Abstract

This article presents a pedagogical stylistics of intertextuality in interactive literary study talk. It analyses case study data representing one higher education seminar discussion, where a tutor and student interpret a focal text through reference to diverse intertexts. The article asks: How do participants enact intertextual literary analysis in conversation? How are intertextual voices introduced? How do intertextual voices relate to focal texts and position readers’ orientations to them? The transcript represents the interplay of participant and text voices around Pond by Claire-Louise Bennett. The article examines the intertextual invocations made by participants in interaction including their pedagogic function. It adopts a methodology combining pedagogical stylistics with a conversation-analytic mentality.
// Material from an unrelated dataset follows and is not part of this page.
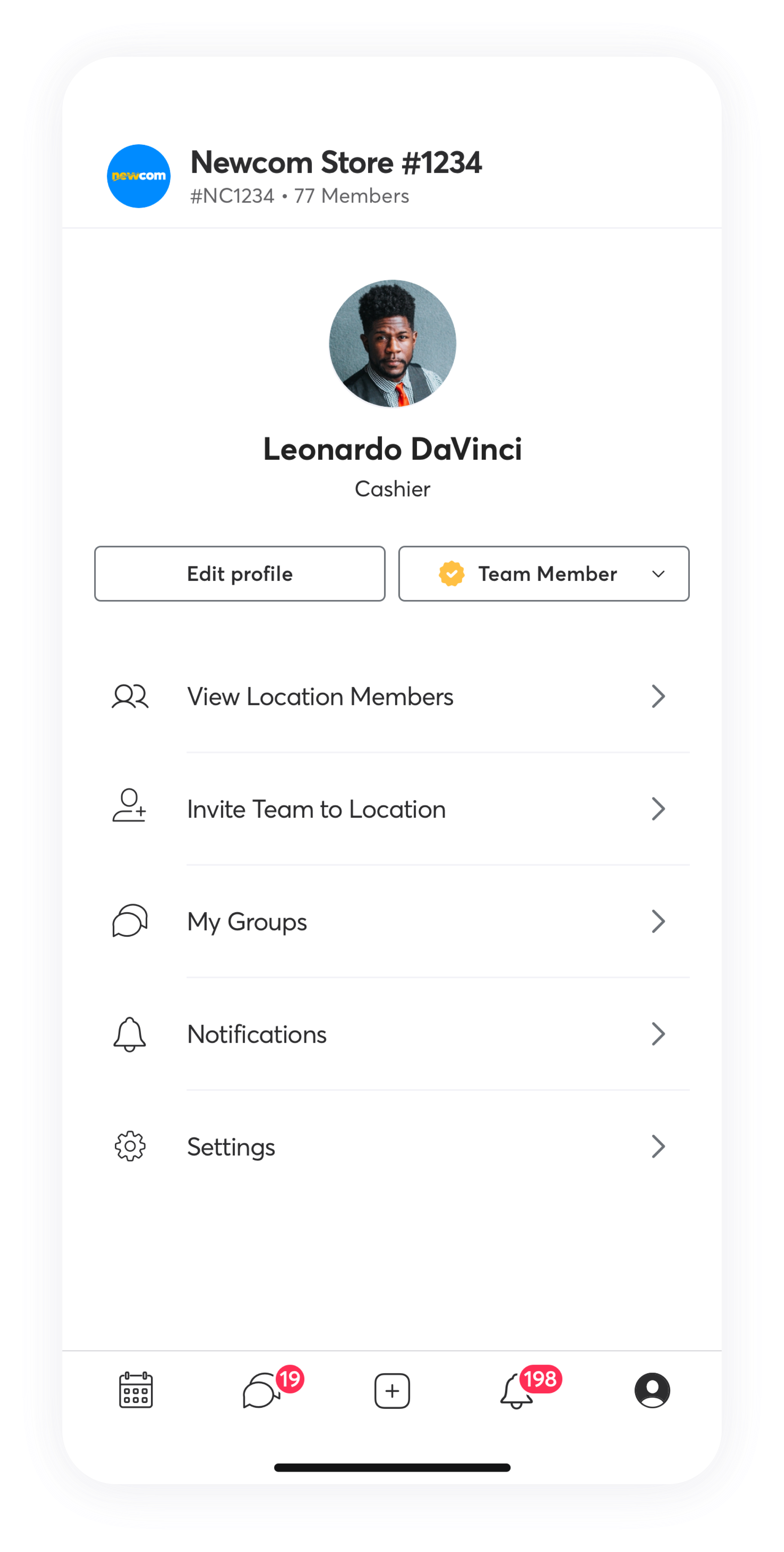
Task: Tap Leonardo DaVinci's profile photo
Action: (393, 343)
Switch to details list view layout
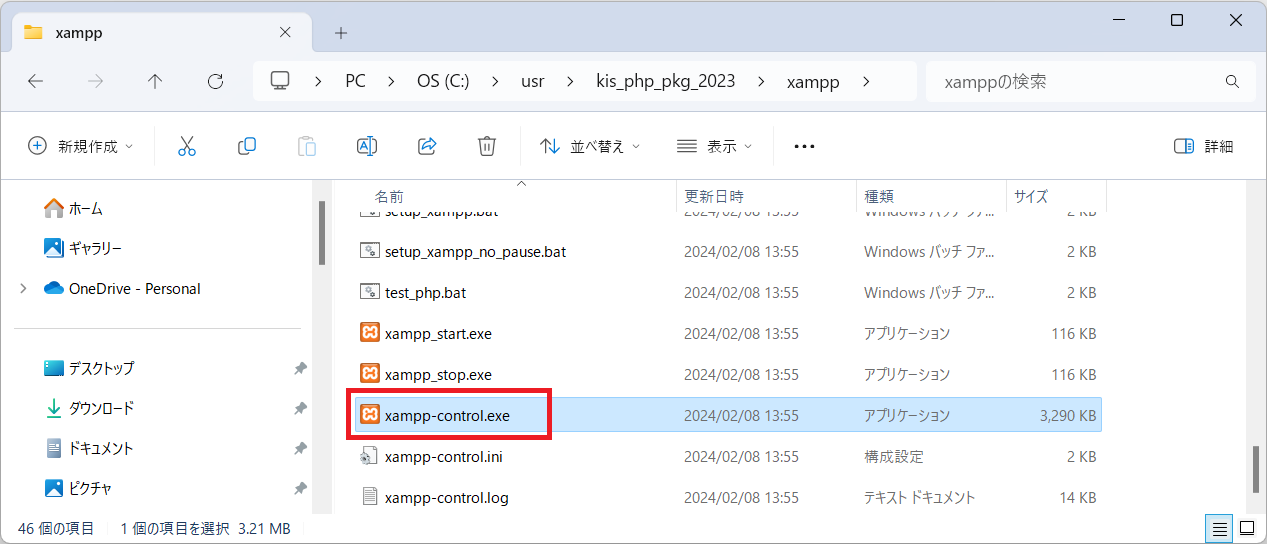The width and height of the screenshot is (1267, 544). [1220, 528]
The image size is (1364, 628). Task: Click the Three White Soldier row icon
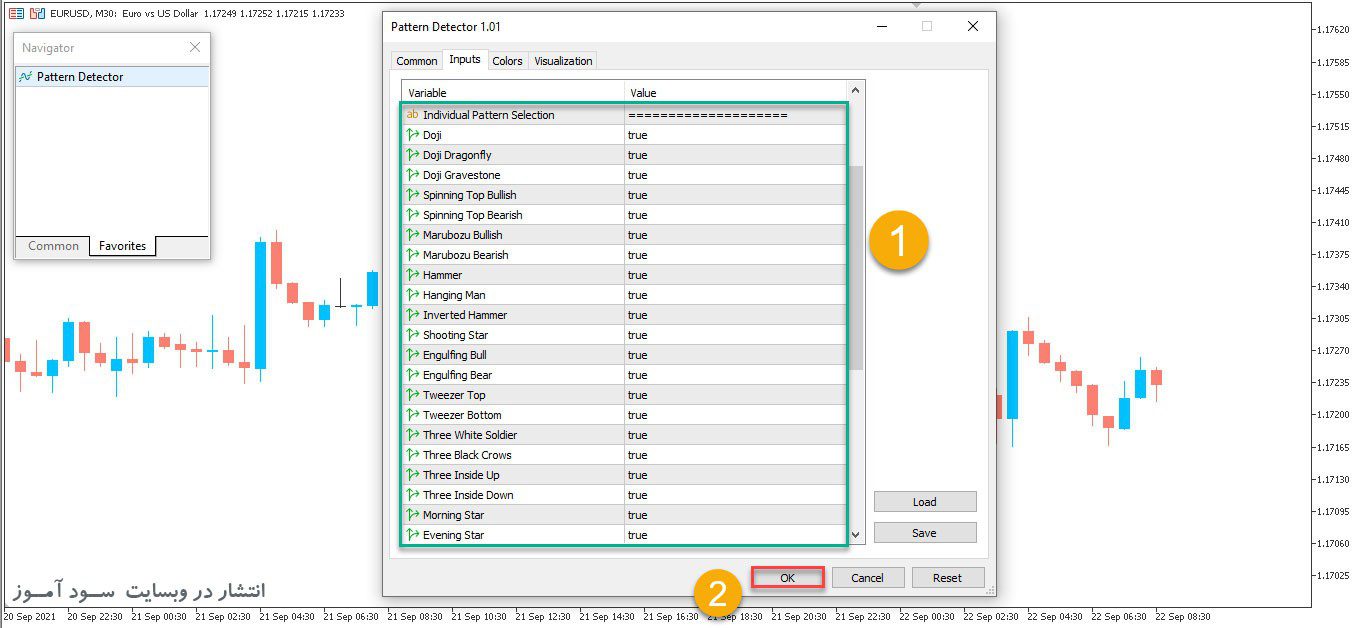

Commentary adapts Lemke’s four categories of intertextual connection (cothematic, co-orienting, coactional and cogeneric) to describe functions of intertextual invocation in talk, adding two new categories of co-illumination and cogeneration. The results suggest participants in literary study talk use intertextual invocations to develop insights, position the responses of others and sustain co-constructed interpretation. The article proposes the term Talk as Heteroglot Intertextual Study (THIS) to describe this pedagogical format, with linked terminology to identify its multivocal, deictic and organisational traits. This pedagogical stylistics helps researchers and teachers describe and understand the development of intertextual analysis in literary study talk.